Il gruppo di ricerca dell'Helmholtz Center for Environmental Research si è concentrato su 66 composti PFAS. L'approccio di biomonitoraggio, sviluppato insieme al German Water Center di Karlsruhe, è stato attuato in tre siti in Germania che si presentavano in tre condizioni diverse: il primo nei pressi della città di Rastatt nella regione di Baden, il secondo in un‘area industriale nel sud della Germania e l'ultimo nel nord-est della Germania.
Attraverso l'analisi dei dati è emerso che la concentrazione di PFAS rilevata nei cinghiali presenti nelle vicinanze dell'azienda industriale nella Germania meridionale era quasi doppia rispetto a quella riscontrata nel primo sito di campionamento e quasi otto volte superiore alle concentrazioni presente nella terza località.
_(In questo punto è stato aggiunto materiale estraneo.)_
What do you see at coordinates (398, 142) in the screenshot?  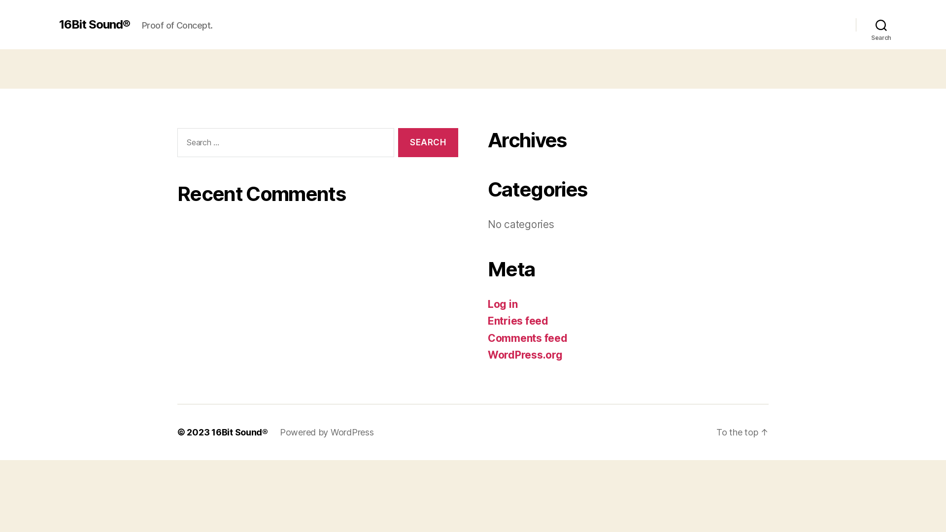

Il sito industriale, inoltre, è ancora dominato da una vecchia sostanza PFAS attualmente vietata, ma che può ancora essere rilevata a causa della sua estrema persistenza.
Da questo studio emerge una triste verità che, purtroppo, non è altro che la conferma di situazioni già riscontrate precedentemente con altri materiali di origine antropica: ciò che viene prodotto dall'uomo la maggior parte delle volte non viene smaltito nella maniera corretta e si riversa nell'ambiente, avvelenandolo.
In particolar modo, il PFAS rappresenta un nemico difficile da combattere in quanto è un insieme di composti chimici invisibili e impossibili da individuare all'occhio nudo. Fortunatamente c'è chi è consapevole di quanto sostanze del genere siano tossiche per la natura e per tutti gli esseri viventi ma purtroppo la strada verso la sensibilizzazione su questi temi è ancora lunga.